Eu aproveitei toda a sagacidade, essa malemolência, essa malandragem que o Rio de Janeiro tem e usei ao meu favor. Podia ter sido ao contrário, podia ter usado contra mim, podia ser um cara amargurado, reclamando pra caralho. Eu visto a camisa do suburbano feliz, a minha vida enquanto jovem, adolescente e criança era uma vida feliz. A gente era pobre, mas feliz. Não tinha essa coisa de pobre coitado, era pobre e ponto final.

“Amar é para os Fortes” explora vários ritmos. Mesmo você estando presente em todo o álbum, tem músicas que você não canta. Como o público entendeu esse novo álbum?

É uma loucura. É meu melhor disco dos solos — entre os do Planet, não sei. Ele foi meio engolido pela eleição. Tava falando isso com o Filipe Ret, que também lançou disco agora. A gente não consegue falar do disco, porque se fala da música tal, dizem: ‘Ah, petista filha da puta!’ ou ‘Ah, comunista desgraçado’. Esse disco me enche de orgulho, toda a história dele. É um disco super importante pro momento, porque é um momento pra falar de amor mesmo e espalhar isso.

Aos 50 anos, fazer uma obra tão complexa, tão cheia de nuances é importante pra me sentir vivo como artista. Poucos artistas chegaram aos 25 anos de carreira com esse gás ainda. Não estou regravando música nem sentado em cima da minha obra.

Estou fazendo coisa nova, sendo criativo. Tem um mundo novo abrindo pra mim, comecei a dirigir [filmes] agora, quero estudar cinema, quero estudar roteiro, direção, trabalhar mais com isso.

Já tem ideia de como vai ser esse próximo disco?

Devo ao público um disco popular, sabe? Por mais pop que eu tenha sido, nunca fiz um disco realmente pop. ‘À Procura da Batida Perfeita’ pode ser meu disco mais pop, mas na época era super underground. Ninguém imaginou que rap com samba ia dar certo e eu transformei essa porra em pop, tá ligado? Em 2003, saiu o ‘À Procura…’ e, um ano antes, ‘Nada Como Dia Após o Outro Dia’, do Racionais, foi aí que o rap bombou no país.

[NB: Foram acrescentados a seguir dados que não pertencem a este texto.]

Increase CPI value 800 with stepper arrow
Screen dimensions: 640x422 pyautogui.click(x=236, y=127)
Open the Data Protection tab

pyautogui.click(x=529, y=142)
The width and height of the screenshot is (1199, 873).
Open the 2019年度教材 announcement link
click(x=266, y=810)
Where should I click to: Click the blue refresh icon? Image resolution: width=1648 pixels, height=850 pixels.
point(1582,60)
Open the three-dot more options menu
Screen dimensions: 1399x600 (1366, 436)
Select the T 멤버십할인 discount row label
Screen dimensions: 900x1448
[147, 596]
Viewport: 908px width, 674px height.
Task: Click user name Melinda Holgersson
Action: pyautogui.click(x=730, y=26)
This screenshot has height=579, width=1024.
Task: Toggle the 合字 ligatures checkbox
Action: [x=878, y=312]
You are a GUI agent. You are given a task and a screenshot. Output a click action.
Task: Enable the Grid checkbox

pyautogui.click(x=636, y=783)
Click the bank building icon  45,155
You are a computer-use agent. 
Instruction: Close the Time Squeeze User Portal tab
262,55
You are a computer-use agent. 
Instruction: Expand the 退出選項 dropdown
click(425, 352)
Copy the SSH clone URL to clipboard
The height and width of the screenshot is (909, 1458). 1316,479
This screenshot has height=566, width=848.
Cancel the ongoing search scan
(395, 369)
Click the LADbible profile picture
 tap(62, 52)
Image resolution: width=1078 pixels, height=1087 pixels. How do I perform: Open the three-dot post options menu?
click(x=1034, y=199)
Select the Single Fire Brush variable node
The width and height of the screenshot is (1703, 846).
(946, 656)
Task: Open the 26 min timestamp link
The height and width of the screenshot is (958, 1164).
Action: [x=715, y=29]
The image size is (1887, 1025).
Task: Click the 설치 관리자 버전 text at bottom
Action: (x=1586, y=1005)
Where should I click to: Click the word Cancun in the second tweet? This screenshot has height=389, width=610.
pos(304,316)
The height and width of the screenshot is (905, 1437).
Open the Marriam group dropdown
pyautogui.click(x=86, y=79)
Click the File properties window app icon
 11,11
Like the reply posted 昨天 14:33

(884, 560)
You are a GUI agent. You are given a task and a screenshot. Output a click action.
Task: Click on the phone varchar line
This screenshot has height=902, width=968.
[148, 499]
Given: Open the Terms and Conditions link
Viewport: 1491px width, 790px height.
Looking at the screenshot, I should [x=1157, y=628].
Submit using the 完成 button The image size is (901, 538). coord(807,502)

Quero fazer um disco popular mesmo, no sentido de música popular brasileira, não MPB. Samba, usar ritmos brasileiros, cantar um pouco mais. Tá começando a ideia na cabeça, da ideia pro papel, pra prática, as coisas mudam, mas eu queria fazer um disco um pouco mais popular. Meus discos são um pouco difíceis de entender, a galera tem que usar um pouco a imaginação, a cabeça, isso foi minha tônica sempre como artista, não dar nada de mão beijada, fazer com que as pessoas pensem.

E como vai ser o show e turnê do “Amar é Para os Fortes”?
Estou pensando ainda, vai ser bem visual, porque é um álbum visual. Vamos relançar o filme com a turnê nova a partir de janeiro, mas ainda estamos vendo isso. No Brasil, a gente não faz planos a longo prazo, né? Daqui a dois meses o Bolsonaro assume e o Brasil pode virar outra coisa, espero que não mude tanto. A mudança tanto esperada vai ser pra pior, né? Tomara que nos quatro anos ele faça tudo que fez nos 27 anos de mandato como deputado: nada.